When the Department of Justice announced the arrests in February 2022, the internet became enthralled by Lichtenstein and Morgan, not merely because of the case’s bizarre twists and complexities but also because of Morgan’s expansive and quirky social media footprint.
Lichtenstein was the more low-key figure in the husband-and-wife duo — a dual citizen of Russia and the United States who grew up in a Midwest suburb and whose high school friend described him as “introverted but really tech-savvy.” Morgan, however, showcased two somewhat distinct personas across her numerous social media profiles: one as an ambitious business executive and writer, and another as the self-proclaimed “Crocodile of Wall Street,” a surrealist rapper with “more pizazz” than Genghis Khan.
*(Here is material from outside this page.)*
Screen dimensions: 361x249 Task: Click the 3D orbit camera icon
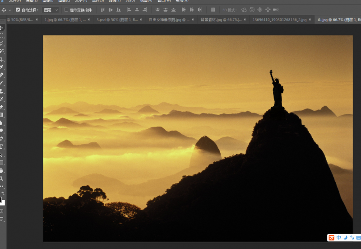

Following their arrests, the songs Morgan released under her artistic name “Razzlekhan,” which she described as “horror-comedy, with a splash of weird allure,” were dissected across Twitter. Her videos — including one of Morgan marveling at the size of her plate of pancakes and another of her strutting down the streets of Manhattan in a shiny gold jacket — were broadly shared. The reactions they elicited ranged from mocking to incredulity — and many were left flabbergasted at the prospect of such unorthodox characters pulling off a complex scheme investigators said required a “sophisticated laundering technique.”
Court documents describe how Lichtenstein on Aug. 2, 2016, employed a slew of advanced hacking tools and techniques to purloin 119,754 bitcoin, or more than half of Bitfinex’s inventory at the time, in under four hours. According to prosecutors, Lichtenstein transferred the coins to a cryptocurrency wallet under his control through more than 2,000 transactions and then covered his tracks by deleting the access credentials in Bitfinex’s network.
What happened next was the financial equivalent of stealing a pumpkin and having it suddenly turn into a magical horse carriage. At the time of the hack, bitcoin’s value hovered around $600 — but the price skyrocketed over the years, reaching a peak of more than $68,000 in 2021. As the money grew, the couple attempted to launder it by funneling the funds into dark-net marketplaces, converting the bitcoin into other forms of cryptocurrency, opening accounts under false names and moving the stolen funds in thousands of small-sum transactions to avoid detection, according to prosecutors.
A tiny amount of the funds was also spent on non-fungible tokens (NFTs), as well as a Walmart gift card and payments to Uber, Hotels.com and PlayStation, according to a criminal complaint.
During Thursday’s plea hearing, prosecutors said Lichtenstein had used the assets to buy gold coins, which Morgan helped bury in California, Reuters reported. The two also traveled to Ukraine and Kazakhstan to meet with middlemen to convert the bitcoin into cash, which was then shipped to addresses in Russia and Ukraine and subsequently picked up to be deposited into American accounts, prosecutors said.
The couple’s activities in Ukraine “at times appear pulled from the pages of a spy novel,” prosecutors wrote in a court filing last year — and they “appear to have been setting up a contingency plan for a life in Ukraine and/or Russia prior to the COVID-19 pandemic.”
Those alleged plans, however, came crashing down on Jan. 5, 2022, when federal agents searched the couple’s home in New York City. There, authorities encountered a slew of materials that raised alarms: $40,000 in cash and a “substantial amount” of foreign currency, a set of hollowed-out books and a list of vendors selling fake passports, according to court documents.
Investigators also found multiple cellphones — inside a bag labeled “Burner Phone.”
Lichtenstein and Morgan were arrested on Feb. 8, 2022. Three days later, Netflix commissioned a series about the couple’s scheme, which is set to be directed by the executive producer of “Tiger King.”
And while it’s unclear when the streaming giant’s take will debut, CNBC’s “American Greed” docuseries devoted an episode to Lichtenstein and Morgan in October. A Hulu series starring Lily Collins as Morgan is also in the works.